Лечение направлено на борьбу с гипербилирубинемией, выведение антител и ликвидацию анемии. К основным методам консервативного лечения относятся: инфузионная терапия; препараты, снижающие темпы гемолиза (альфа-токоферол, АТФ, глюкоза), ускоряющие
метаболизм и выведение билирубина (фенобарбитал), уменьшающие возможность обратного
всасывания из кишечника (карболен, холестирамин), фототерапия, основанная на фотохимическом окислении билирубина в поверхностных слоях кожи с образованием нетоксических
продуктов. Оперативное лечение – это заменное переливание крови (ЗПК) и гемосорбция.
Резус-сенсибилизацию можно предотвратить, вводя матерям антирезус-IgG-антитела
после родов. Для профилактики также могут использоваться глюкокортикоиды (преднизолон
по 5 мг/сут), назначаемые матери с 26-28 недели беременности.
Сепсис – это бактериальное инфекционное полиэтиологическое заболевание с циклическим течением, наличием очага гнойного воспаления и/или бактериемии, системной воспалительной реакцией и полиорганной недостаточностью. Этиологически ведущее место (до
50%) занимают стафилококки, на втором месте (30-40%) стоит грамотрицательная флора, в
основном энтеробактерии, смешанная флора (до 10%). В патогенезе сепсиса новорожденных
сохраняют ведущее значение факторы высокого риска со стороны макроорганизма – урогенитальные инфекции матери, длительный безводный период и послеродовой эндометрит у
неё; недоношенность, тяжёлое перинатальное поражение ЦНС, ИВЛ и длительная катетеризация сосудов у ребёнка. По времени возникновения выделяют внутриутробный и постнатальный сепсис. Под внутриутробным сепсисом понимается заболевание, уже развившееся
внутриутробно у внутриутробно инфицированного плода. Причем в этом случае первичный
гнойно-воспалительный очаг (хорионит, хориоамнионит, плацентит и др.) находится вне организма ребенка. При постнатальном сепсисе всегда имеется первичный гнойновоспалительный очаг. В зависимости от его локализации выделяют пупочный, отогенный,
кожный, легочный, кишечный, уросепсис и др.

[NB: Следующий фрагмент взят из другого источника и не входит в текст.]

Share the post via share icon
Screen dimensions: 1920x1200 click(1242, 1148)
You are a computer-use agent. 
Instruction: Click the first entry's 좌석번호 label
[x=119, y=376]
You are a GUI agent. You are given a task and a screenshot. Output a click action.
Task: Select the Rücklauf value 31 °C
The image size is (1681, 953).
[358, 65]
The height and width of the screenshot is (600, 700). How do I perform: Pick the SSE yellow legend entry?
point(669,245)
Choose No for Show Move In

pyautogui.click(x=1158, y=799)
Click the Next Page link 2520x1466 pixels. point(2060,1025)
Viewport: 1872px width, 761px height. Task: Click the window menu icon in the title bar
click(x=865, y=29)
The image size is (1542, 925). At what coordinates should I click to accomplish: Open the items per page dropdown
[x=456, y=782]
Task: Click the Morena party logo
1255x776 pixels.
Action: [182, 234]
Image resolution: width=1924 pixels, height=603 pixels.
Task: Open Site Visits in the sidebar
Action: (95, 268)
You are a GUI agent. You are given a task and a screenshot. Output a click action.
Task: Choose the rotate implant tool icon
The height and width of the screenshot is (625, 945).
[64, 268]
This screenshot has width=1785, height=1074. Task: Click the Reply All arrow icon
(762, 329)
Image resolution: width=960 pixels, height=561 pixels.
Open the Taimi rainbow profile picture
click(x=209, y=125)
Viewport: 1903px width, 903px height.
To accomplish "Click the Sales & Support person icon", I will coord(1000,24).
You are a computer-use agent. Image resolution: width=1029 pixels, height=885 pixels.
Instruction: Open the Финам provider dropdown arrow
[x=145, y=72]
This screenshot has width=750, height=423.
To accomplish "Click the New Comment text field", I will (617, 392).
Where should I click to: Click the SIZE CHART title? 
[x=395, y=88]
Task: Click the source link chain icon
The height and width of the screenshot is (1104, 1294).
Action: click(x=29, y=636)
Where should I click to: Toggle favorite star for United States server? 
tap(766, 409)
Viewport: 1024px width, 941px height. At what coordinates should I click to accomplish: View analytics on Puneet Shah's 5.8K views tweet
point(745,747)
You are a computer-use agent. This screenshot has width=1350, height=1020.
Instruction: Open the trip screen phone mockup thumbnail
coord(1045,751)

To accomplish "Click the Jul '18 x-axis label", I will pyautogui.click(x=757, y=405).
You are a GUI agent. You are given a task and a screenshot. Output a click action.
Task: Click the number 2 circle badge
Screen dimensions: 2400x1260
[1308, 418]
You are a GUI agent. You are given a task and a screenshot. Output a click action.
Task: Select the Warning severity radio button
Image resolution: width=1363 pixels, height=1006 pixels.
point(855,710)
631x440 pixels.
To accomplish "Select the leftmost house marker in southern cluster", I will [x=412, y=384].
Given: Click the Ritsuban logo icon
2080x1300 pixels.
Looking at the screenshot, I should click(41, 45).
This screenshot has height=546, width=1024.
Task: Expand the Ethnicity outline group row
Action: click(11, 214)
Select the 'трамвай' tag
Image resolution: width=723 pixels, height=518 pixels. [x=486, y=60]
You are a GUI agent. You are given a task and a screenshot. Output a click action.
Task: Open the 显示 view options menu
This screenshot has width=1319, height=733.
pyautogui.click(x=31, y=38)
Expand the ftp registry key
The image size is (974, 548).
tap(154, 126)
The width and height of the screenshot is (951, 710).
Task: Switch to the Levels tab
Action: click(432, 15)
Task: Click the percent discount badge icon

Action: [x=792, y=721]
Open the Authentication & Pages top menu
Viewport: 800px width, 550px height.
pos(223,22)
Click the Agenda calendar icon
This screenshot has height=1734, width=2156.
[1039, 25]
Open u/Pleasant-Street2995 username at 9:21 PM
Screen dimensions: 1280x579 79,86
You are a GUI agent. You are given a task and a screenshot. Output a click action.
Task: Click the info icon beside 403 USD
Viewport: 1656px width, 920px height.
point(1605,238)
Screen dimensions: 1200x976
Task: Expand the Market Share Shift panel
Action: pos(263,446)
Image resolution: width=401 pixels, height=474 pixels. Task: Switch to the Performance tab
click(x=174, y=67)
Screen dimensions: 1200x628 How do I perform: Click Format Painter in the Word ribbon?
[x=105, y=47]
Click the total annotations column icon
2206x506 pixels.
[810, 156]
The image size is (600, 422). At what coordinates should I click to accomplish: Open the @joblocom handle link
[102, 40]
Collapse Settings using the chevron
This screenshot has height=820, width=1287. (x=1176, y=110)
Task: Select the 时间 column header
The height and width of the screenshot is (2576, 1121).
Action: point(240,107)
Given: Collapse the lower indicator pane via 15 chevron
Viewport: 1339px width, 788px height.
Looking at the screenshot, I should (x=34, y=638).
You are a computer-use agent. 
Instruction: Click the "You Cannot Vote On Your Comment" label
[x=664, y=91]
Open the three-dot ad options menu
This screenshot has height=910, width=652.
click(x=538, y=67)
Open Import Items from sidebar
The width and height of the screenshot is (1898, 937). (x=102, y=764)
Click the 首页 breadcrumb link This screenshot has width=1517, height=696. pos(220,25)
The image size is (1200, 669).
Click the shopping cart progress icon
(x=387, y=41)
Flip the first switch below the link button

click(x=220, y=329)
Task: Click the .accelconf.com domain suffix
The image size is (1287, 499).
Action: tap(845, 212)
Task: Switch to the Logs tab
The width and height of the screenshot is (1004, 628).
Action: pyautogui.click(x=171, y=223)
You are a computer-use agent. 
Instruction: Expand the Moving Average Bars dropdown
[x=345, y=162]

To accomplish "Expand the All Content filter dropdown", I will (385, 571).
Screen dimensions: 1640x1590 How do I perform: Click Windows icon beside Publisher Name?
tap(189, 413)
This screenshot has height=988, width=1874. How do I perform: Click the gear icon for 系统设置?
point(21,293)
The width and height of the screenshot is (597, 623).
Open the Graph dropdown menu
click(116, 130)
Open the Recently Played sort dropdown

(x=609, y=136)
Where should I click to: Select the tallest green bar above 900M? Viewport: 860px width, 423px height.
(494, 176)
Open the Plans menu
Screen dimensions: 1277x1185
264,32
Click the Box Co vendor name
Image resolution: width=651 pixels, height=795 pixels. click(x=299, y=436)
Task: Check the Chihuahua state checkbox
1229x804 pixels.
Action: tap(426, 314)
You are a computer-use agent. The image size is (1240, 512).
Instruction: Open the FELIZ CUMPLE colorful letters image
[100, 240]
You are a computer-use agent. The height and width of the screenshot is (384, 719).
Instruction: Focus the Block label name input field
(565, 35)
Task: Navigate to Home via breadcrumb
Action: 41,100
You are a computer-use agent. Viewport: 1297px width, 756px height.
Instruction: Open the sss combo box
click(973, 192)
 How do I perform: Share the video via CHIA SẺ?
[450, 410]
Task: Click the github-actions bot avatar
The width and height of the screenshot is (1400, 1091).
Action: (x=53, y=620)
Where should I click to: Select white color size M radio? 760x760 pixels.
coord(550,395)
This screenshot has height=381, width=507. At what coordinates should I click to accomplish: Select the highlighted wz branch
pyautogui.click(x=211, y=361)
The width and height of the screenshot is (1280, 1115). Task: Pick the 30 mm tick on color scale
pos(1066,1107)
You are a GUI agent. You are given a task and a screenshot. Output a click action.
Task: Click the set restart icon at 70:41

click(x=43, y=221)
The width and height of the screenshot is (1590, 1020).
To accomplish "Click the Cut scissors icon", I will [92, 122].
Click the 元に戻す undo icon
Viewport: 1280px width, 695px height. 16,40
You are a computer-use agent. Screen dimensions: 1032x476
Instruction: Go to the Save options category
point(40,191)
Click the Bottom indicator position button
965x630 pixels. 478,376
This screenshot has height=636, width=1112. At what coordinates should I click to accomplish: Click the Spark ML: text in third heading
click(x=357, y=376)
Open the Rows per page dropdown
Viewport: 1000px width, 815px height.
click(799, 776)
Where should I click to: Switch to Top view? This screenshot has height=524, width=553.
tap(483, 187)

Выделяют две клинические формы сепсиса - септицемию (сепсис без метастазов) и
септикопиемию (сепсис с гнойными метастазами), по течению молниеносное (17дней), острое (4-8недель) и затяжное (более 8 недель).
Септицемия, развившаяся в результате внутриутробного инфицирования, уже в первые
1-3 дня жизни сопровождается тяжелым общим состоянием, прогрессирующим угнетением
функции ЦНС, гипотермией, реже – гипертермией, рано проявляющейся и быстро нарастающей желтухой, прогрессирующим отёчным синдромом, увеличением печени и селезёнки,
дыхательной недостаточностью. Сепсис, развившийся после рождения, чаще характеризуется постепенным началом. К предвестникам болезни можно отнести снижение активности ребёнка, аппетита, срыгивания. Развитие сепсиса характеризуется появлением инфекционного
токсикоза – вялостью, беспокойством, температурной реакцией.
Септикопиемия характеризуется наличием гнойных метастазов (очагов отсева) в моз7
говых оболочках, лёгких, костях, печени, реже в других органах.
Принципы терапии:
- активная антибиотикотерапия (с учетом чувствительности выделенной или предполагаемой микробной флоры);
- дезинтоксикационное, корригирующее и стимулирующее лечение;
- энергичная местная терапия.
8. Контроль результатов усвоения темы.
- тесты;
- ситуационные задачи.
9. Методические рекомендации студентам по выполнению программы самоподготовки:
9.1. Ознакомьтесь с целями практического занятия и самоподготовки;
9.2. Восстановите приобретенные на предыдущих курсах и ранее изученным темам
знания;
9.3. Усвойте основные понятия и положения, касающиеся темы занятия;
9.4. Уясните, как следует пользоваться средствами решения поставленных задач;
9.5. Обратите внимание на возможные ошибки при постановке дифференциального
диагноза;
9.6. Проанализируйте проделанную работу, выполните контрольные задания.